===== Entries supplied =====

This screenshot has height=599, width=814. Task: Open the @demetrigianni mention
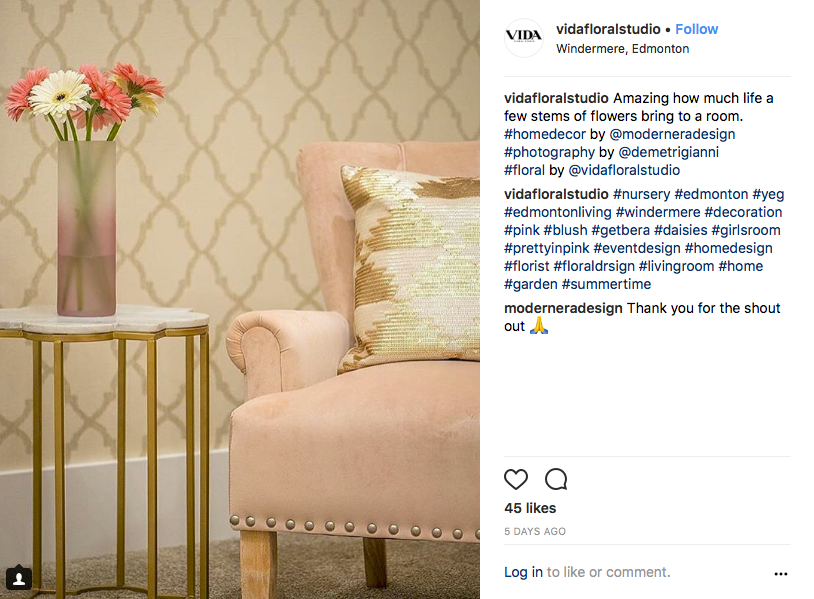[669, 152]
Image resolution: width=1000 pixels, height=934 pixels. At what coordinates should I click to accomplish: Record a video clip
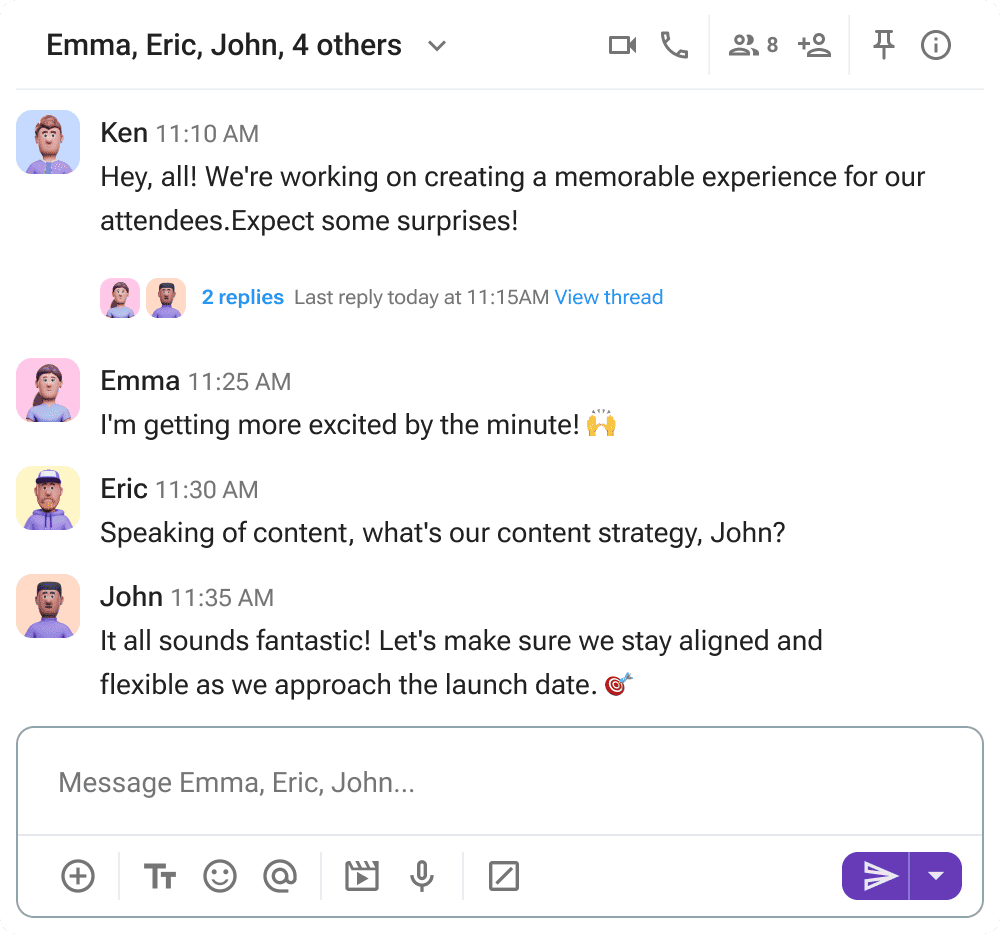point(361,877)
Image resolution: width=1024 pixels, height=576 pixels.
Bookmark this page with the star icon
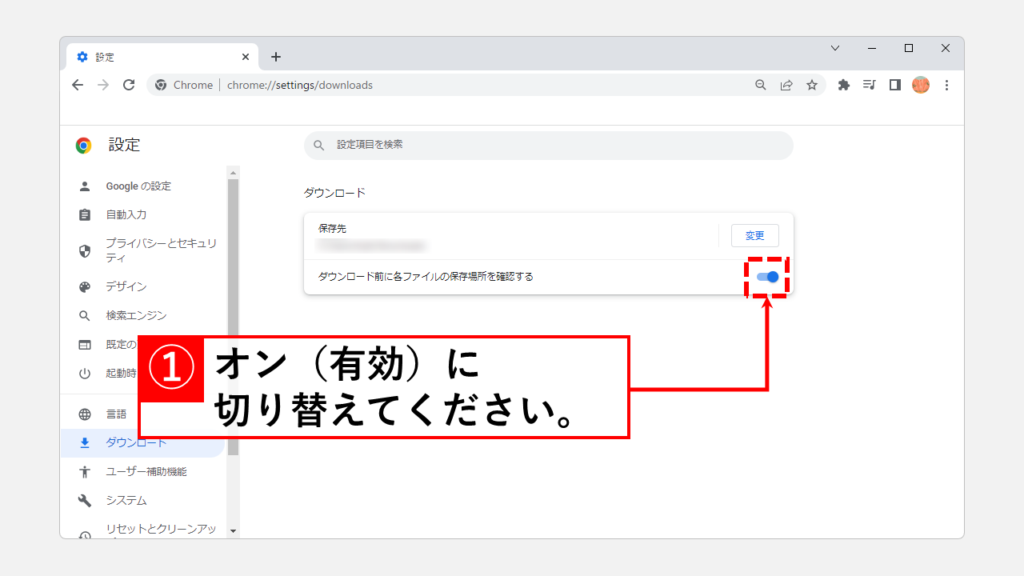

=====
===== Entries supplied =====

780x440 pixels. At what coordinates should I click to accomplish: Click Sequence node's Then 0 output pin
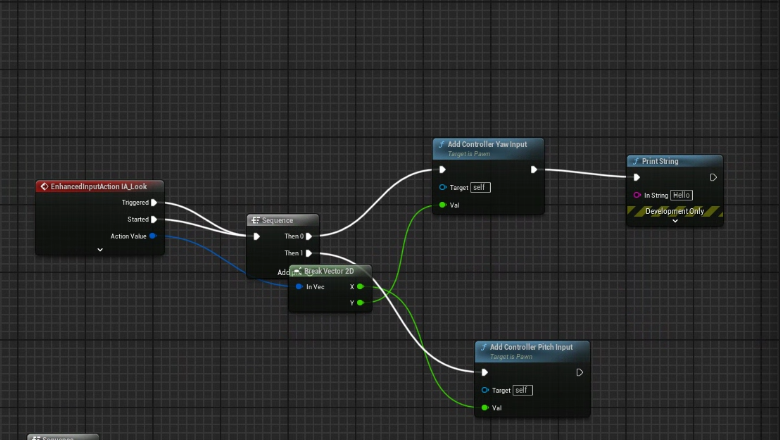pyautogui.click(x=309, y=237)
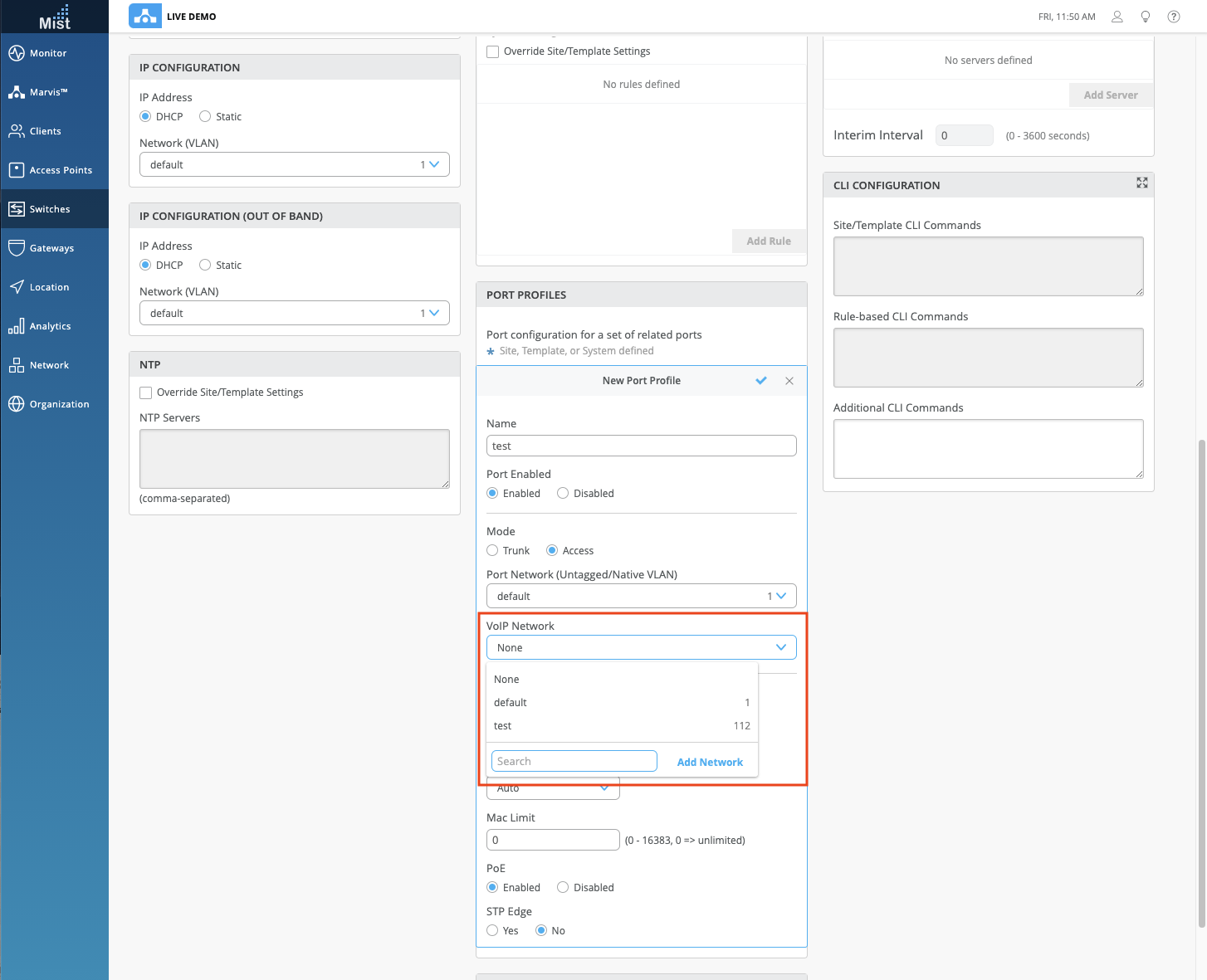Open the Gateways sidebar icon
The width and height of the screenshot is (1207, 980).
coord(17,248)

=====
===== Entries supplied =====

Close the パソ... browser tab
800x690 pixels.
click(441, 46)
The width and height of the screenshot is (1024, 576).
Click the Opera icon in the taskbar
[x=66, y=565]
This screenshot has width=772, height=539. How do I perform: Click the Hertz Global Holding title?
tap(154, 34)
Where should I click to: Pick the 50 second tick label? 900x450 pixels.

=====

=== What you need to do ===
In the records above, everything from the line with "This screenshot has height=599, width=814." down to the line with "Bookmark this page with the star icon" must be duplicated exactly, both lines kept. Leave no pictures in.

=== Response ===
This screenshot has height=599, width=814. Task: Open the @demetrigianni mention
[669, 152]
Image resolution: width=1000 pixels, height=934 pixels. At what coordinates should I click to accomplish: Record a video clip
point(361,877)
Image resolution: width=1024 pixels, height=576 pixels.
Bookmark this page with the star icon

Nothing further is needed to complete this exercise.